[Word and element location listing]
begin

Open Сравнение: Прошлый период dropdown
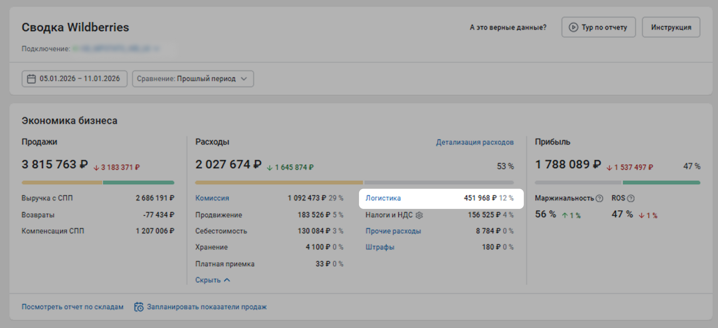The height and width of the screenshot is (328, 718). [x=193, y=79]
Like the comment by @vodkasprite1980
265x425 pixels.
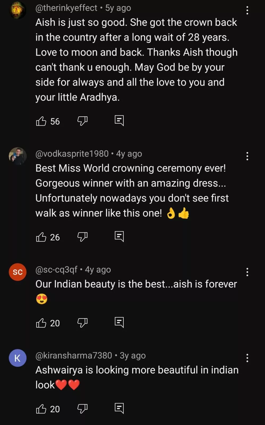click(x=41, y=237)
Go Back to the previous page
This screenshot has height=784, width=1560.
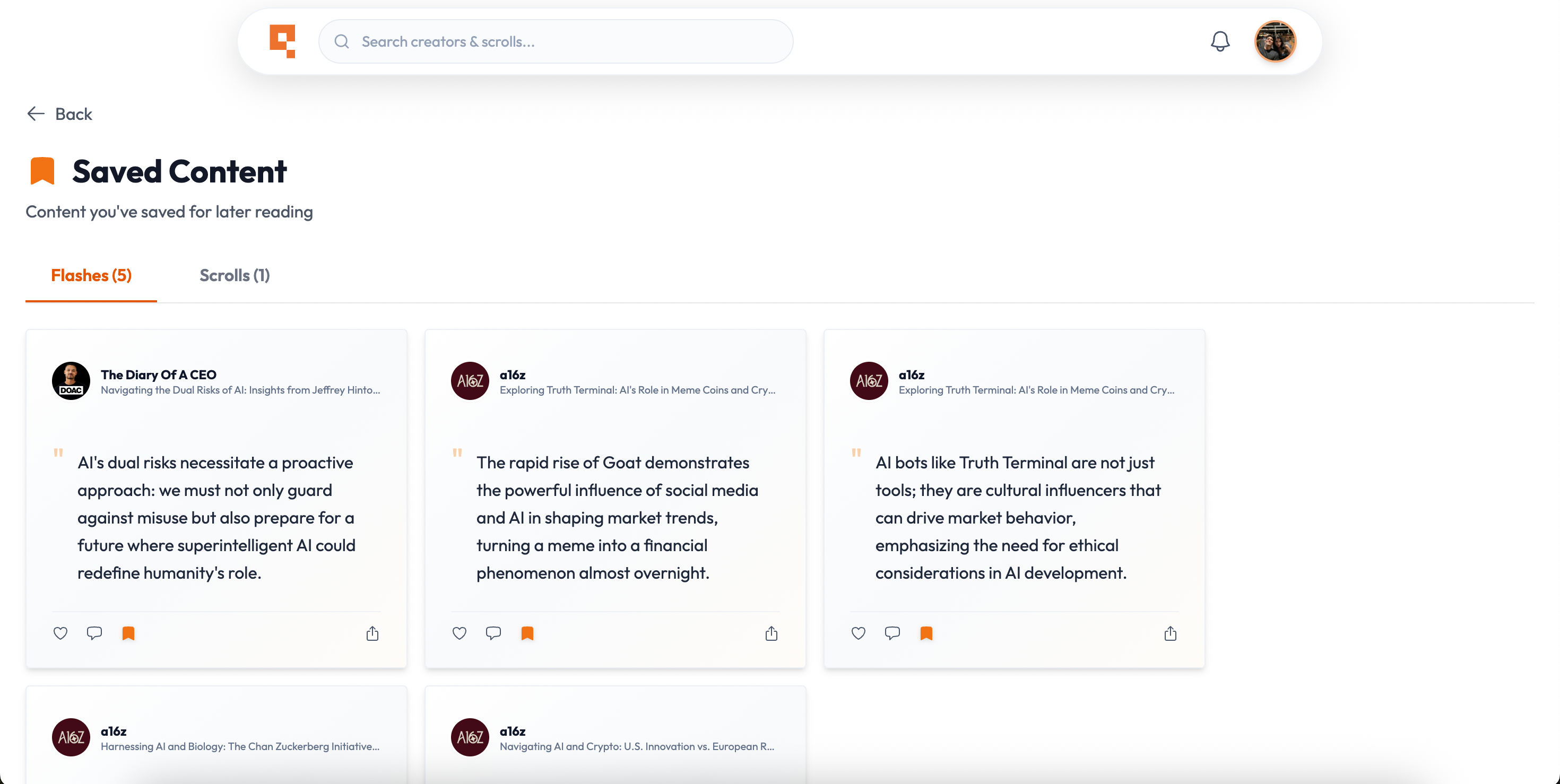tap(60, 114)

end

Convert the listing above into a Markdown table with the columns Row and Line, numbering each line and skipping blank ones. Omit the pictures.

| Row | Line |
|---|---|
| 1 | Open Сравнение: Прошлый период dropdown |
| 2 | The height and width of the screenshot is (328, 718). [x=193, y=79] |
| 3 | Like the comment by @vodkasprite1980 |
| 4 | 265x425 pixels. |
| 5 | click(x=41, y=237) |
| 6 | Go Back to the previous page |
| 7 | This screenshot has height=784, width=1560. |
| 8 | tap(60, 114) |